In JavaScript, classes are defined using the class keyword. They can have names, but it's worth noting that classes can also be expressions and even anonymous. The class syntax supports the declaration of constructors and methods without the need for commas between them. For example:

class Workshop {
    constructor(topic) {
        this.topic = topic;
    }

    ask(question) {
        console.log(`Welcome to the ${this.topic} workshop! ${question}`);
    }
}

const deepJS = new Workshop("JavaScript");
deepJS.ask("What happened to 'this'?");

Extending Classes

JavaScript classes support inheritance through the extends clause. When a class extends another class, it inherits the methods and properties of the parent class. You can also define additional methods in the child class. Here's an example:

class ChildWorkshop extends Workshop {
    speakUp() {
        console.log(`Speaking up in the ${this.topic} workshop!`);
    }
}

const childJS = new ChildWorkshop("Advanced JavaScript");
childJS.ask("What's the superclass?");
childJS.speakUp();

Relative Polymorphism

Relative polymorphism is a concept that allows child classes to override methods defined in the parent class. JavaScript's class system supports this through the super keyword. It enables child classes to refer to methods in the parent class with the same name. This is particularly useful for customizing behavior. For instance:

class ChildWorkshop extends Workshop {
    speakUp() {
        super.ask("Can I ask questions?");
        console.log(`Speaking up in the ${this.topic} workshop!`);
    }
}

Beyond Syntactic Sugar: A Closer Look

Preserving this

One of the significant points is the behavior of this within class methods. In JavaScript, the this keyword is not auto-bound to class methods, and they behave just like regular functions. This means that if you pass a class method to a function like setTimeout, it will lose its this binding. To preserve this, developers often use hardbound methods or arrow functions, which can lead to unnecessary complexity and performance overhead.

Understanding Prototype

The class system in JavaScript is built upon the concept of prototypes. Methods and properties are defined on the prototype, not on instances. However, when you assign a function directly to an instance, it no longer exists on the prototype. This practice can lead to creating separate copies of functions for each instance, which is inefficient and diverges from the core principles of class-based JavaScript.
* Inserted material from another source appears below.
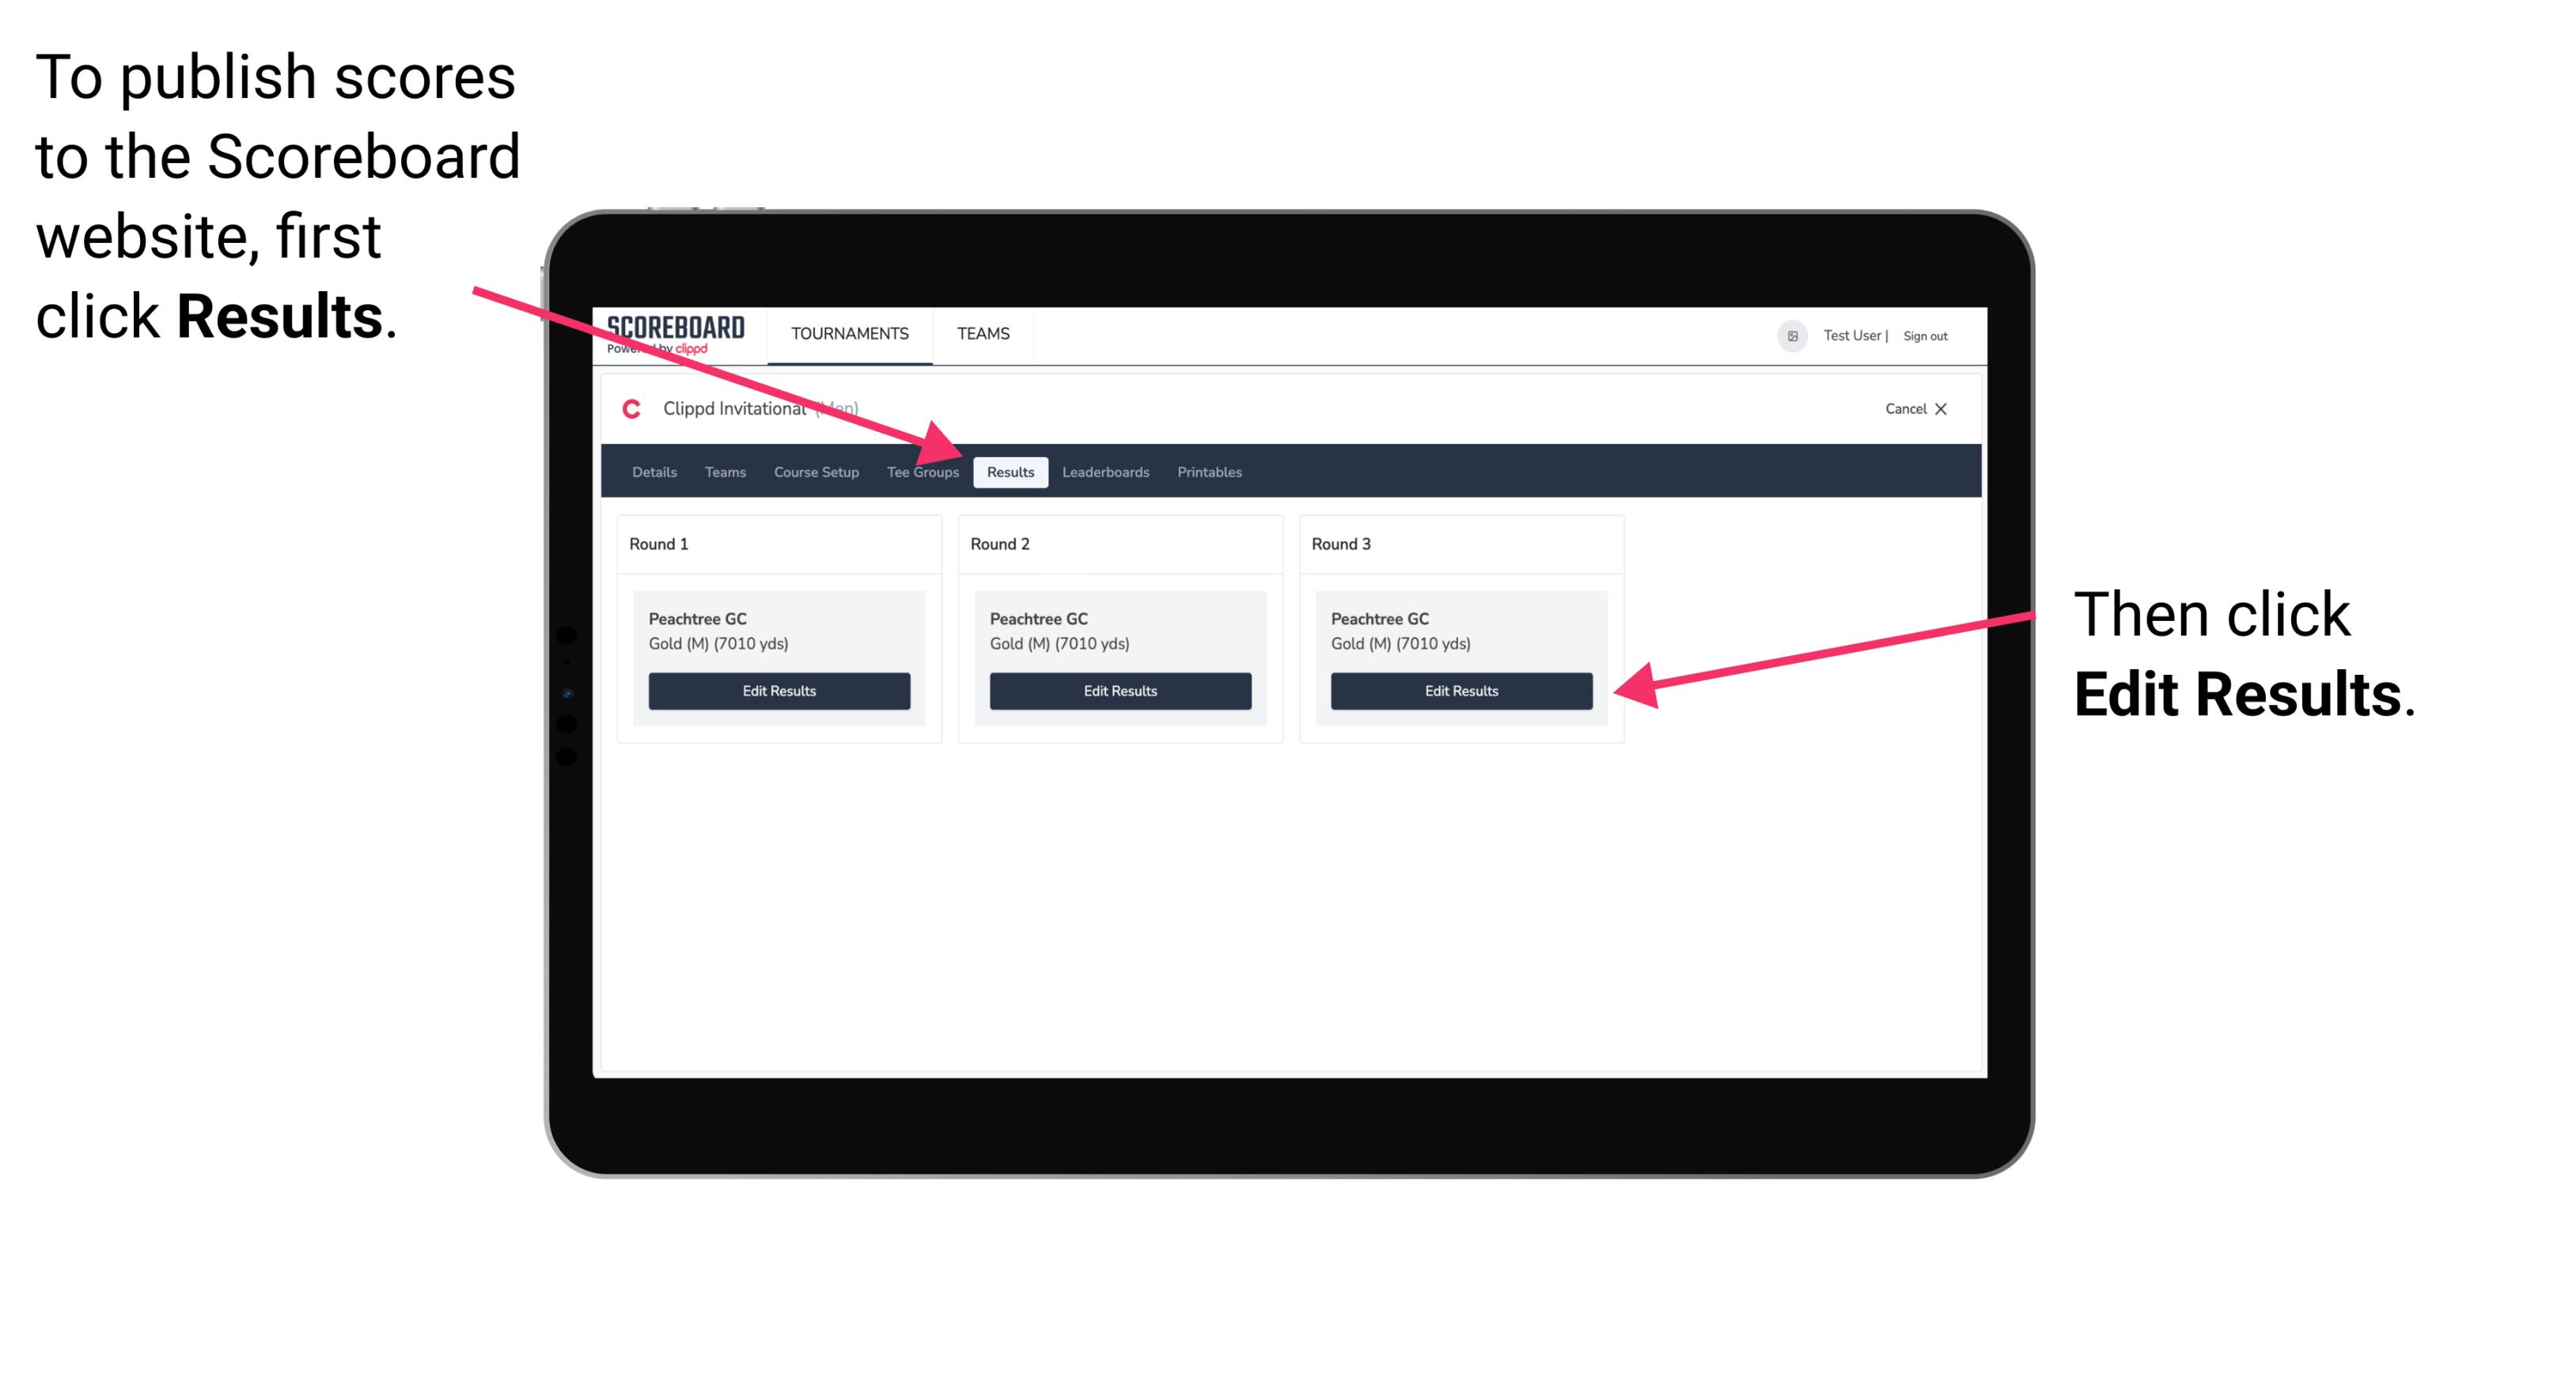This screenshot has height=1386, width=2576.
Task: Open the Printables tab
Action: (1209, 471)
The Challenge of Maintaining this Context

One of the common challenges developers face when working with JavaScript classes is ensuring that the this context remains consistent when calling class methods. This is particularly crucial when you pass class methods as callbacks or use them in asynchronous operations like setTimeout. Without proper binding, the this context can become unpredictable.
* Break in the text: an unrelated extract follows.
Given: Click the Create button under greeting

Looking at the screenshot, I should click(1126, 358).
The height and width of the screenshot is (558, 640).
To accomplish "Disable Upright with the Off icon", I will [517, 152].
Here's a simple example that illustrates this issue:

class Workshop {
  constructor(teacher) {
    this.teacher = teacher;
  }

  ask(question) {
    console.log(`${this.teacher} asked: ${question}`);
  }
}

const deepJS = new Workshop("Kyle");
const askFunction = deepJS.ask;

askFunction("What is auto-binding?");

In this example, when we call askFunction, the this context inside the ask method is no longer bound to the deepJS instance. It results in an error because this.teacheris undefined.

The Concept of Auto-Binding

Auto-binding methods refer to a mechanism that automatically maintains the correct this context for class methods, without the need for explicit binding. While JavaScript doesn't provide native auto-binding, developers often come up with solutions to achieve it.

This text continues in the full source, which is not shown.